By now you’ve probably heard all about Elliot Rodger, the California college student who decided to punish all the women who wouldn’t sleep with him and were responsible for his being a virgin at the age of 22 by going on a shooting rampage in Santa Barbara last Friday night. He killed six other students and then—this is how these stories always end—himself.
How did this happen? Was it too-lenient gun laws? Insufficient attention paid to Rodger’s mental illness? Maybe. But also good, old-fashioned misogyny, as detailed in a 140-page manifesto and a series of YouTube videos. Rodger wanted to sleep with these (young, blonde, hot) women. It was his basic right as a man! He even studied tricks and strategies to seduce them. How dare they refuse him!
Sometime on Saturday, the hashtag #YesAllWomen started showing up on Twitter as a way for women to share their stories of dealing with the Elliot Rodgers of the world who felt entitled to their bodies; it branched out into stories of more casual everyday misogyny. I spent several hours on Sunday night transfixed. It was depressing and heartbreaking and enraging all at once. It made me feel like the loser in a game that was always rigged to begin with: I can think I am equal to a man, but someone will always tell me I’m wrong. Yesterday morning I called up Kate Harding, a Chicago feminist blogger who’s written for Jezebel and Salon and is now working on a book about rape culture, to try to make some sense of it.
“This entitlement to women’s bodies is part of our culture,” Harding told me. “It’s not something [Rodger] came up with himself. He was part of the PUA Hate community. It’s a reaction to PUA [pickup artist], which is about tricking women into having sex with you. The PUA Hate guys are mad because PUA techniques didn’t work. They couldn’t figure it out. They went to the forums for advice because sex was something they felt entitled to.
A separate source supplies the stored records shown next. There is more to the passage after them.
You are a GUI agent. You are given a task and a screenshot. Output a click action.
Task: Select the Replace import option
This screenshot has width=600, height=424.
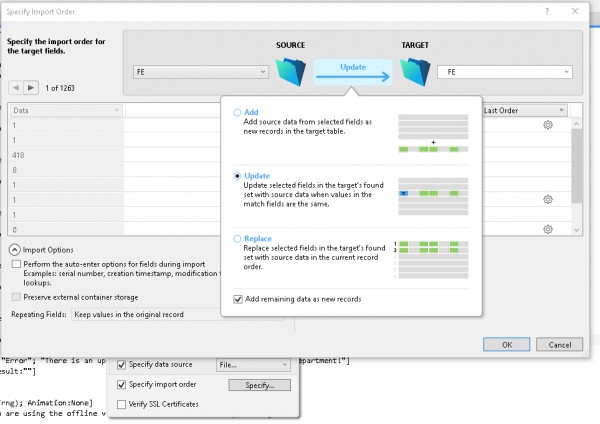(x=237, y=240)
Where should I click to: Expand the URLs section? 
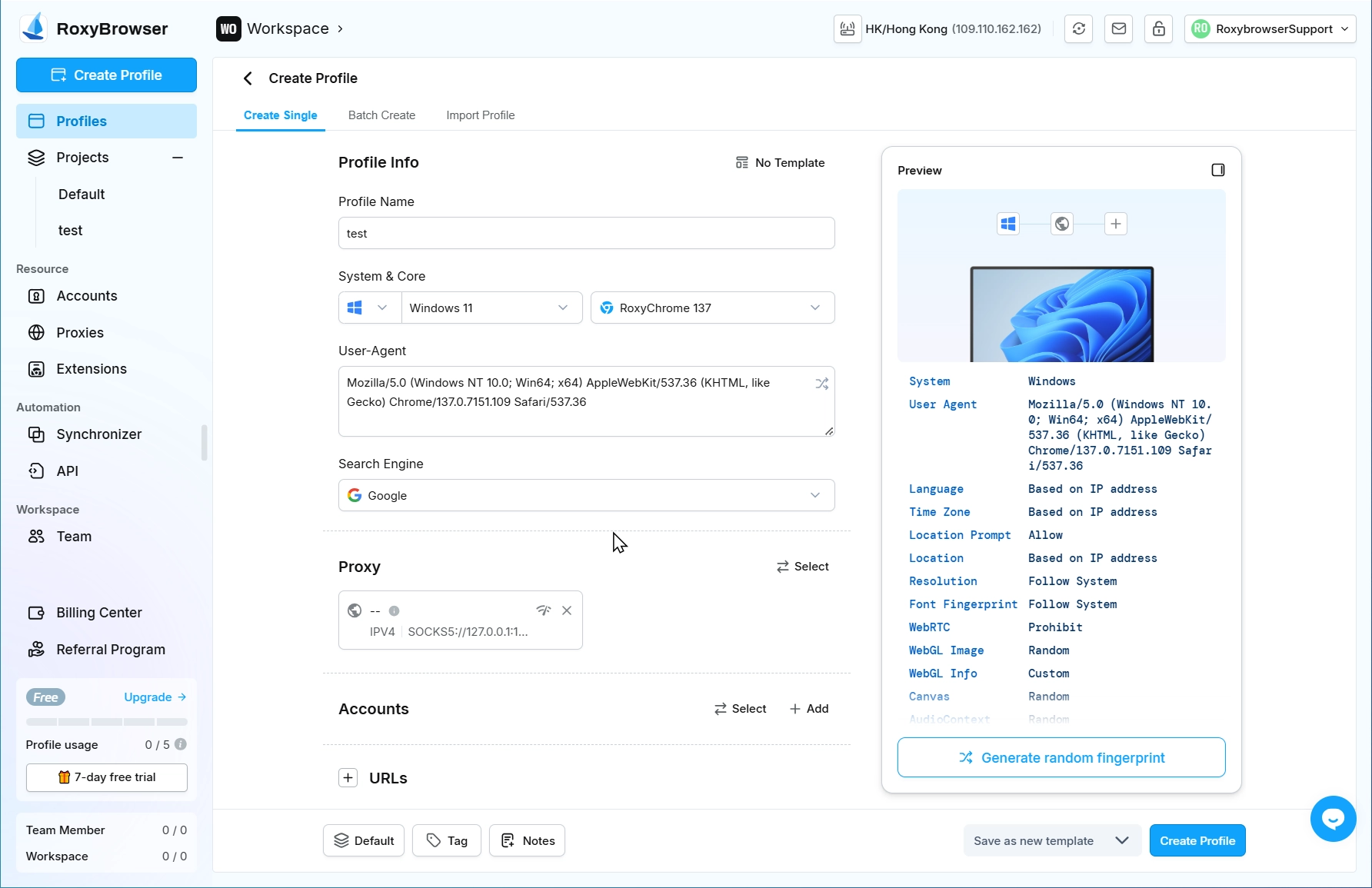click(348, 778)
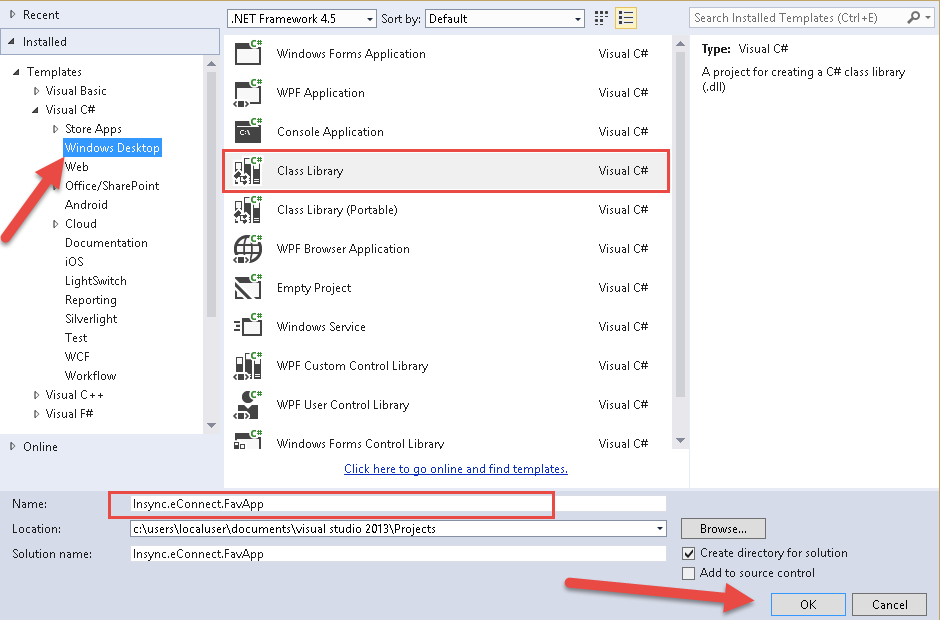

Elliot Rodger was an active poster.
“They have an intense hatred of women as a group. They don’t believe women should be entitled to choose. As a guy, you put effort into your appearance and tricks. What’s your reward? They’re denigrating women’s intelligence and judgment, like they’re not intellectually and morally capable of choosing the right man. It’s all tied together in hatred and fear of women, ‘aggrieved entitlement,’ as Michael Kimmel calls it.
“#YesAllWomen is a response to an internet meme, #NotAllMen. Some men get defensive and wounded because they’re lumped in with those guys, so they blurt it out without listening. We know most men don’t hate women. Don’t cut us off. Think about what you can do. Cut out rape jokes and victim blaming and everyday sexism. Not all men commit violence, but all women have dealt with sexual harassment, violence, threats, and intimidation by men.”
- Patty Michels
Like me, Harding was obsessed with and depressed by the stories on #YesAllWomen. The number of posts continues to grow, almost exponentially. (I checked the ongoing feed again while I was writing this. Within an hour, there were nearly 3,000 more.) There is a sameness to them that in anything else might be considered redundant. Women are taught to be afraid to walk alone at night, college girls get pepper spray as a going-away present and are told to watch their drinks at parties, rape victims get asked if they’d been drinking and what they were wearing, girls get sent home from school for wearing tank tops that might get their boy classmates too excited, women discover it’s better to tell an unwanted suitor they have a boyfriend because then they’re someone else’s property. Guess what? it tells you. You’re not unique. Every bad thing that’s ever happened to you has happened a thousand times before. It’s normal. You can imagine older women, who have been putting up with it for far longer than you have, shrugging and saying, “That’s life, you’re never going to change it.”
Harding, however, finds the tremendous response heartening. “Not everyone who’s posting identifies as a feminist,” she pointed out. “It got way bigger than that.”
But will it do any practical good, or is it just an international outpouring of collective anger and frustration?
“It’s either going to tip or not,” Harding predicted. “If not, I’m going to scream. It’s maddening. We talk about it, and guys tell us to lighten up. We’ve been lightening up all our lives. It wears on you. It restricts our ability to participate in society fully. This is definitely an opportunity to have a real conversation about this in a way there hasn’t in the past.”
(And yet one of the original creators of the #YesAllWomen hashtag has disabled her account because there was so much harassment.)
On Monday, another writer, Deanna Zandt, started a Tumblr inspired by some of Harding’s Facebook posts called When Women Refuse, a collection of stories about women who have been raped or assaulted by men they declined to have sex with. It’s far grimmer reading than #YesAllWomen.
“Some people do legitimately feel that under certain circumstances, men are entitled to take sex from a woman, even if she refuses,” Harding said. “It’s a continuum. They’ll beat or kill her if she refuses instead of raping her, and it’s sad and fucked up to say that rape is the lesser crime. It’s so commonplace and accepted, we need images of beaten, broken, maimed women to drive home the point.”
Can a hashtag fix that? Or at least make a start?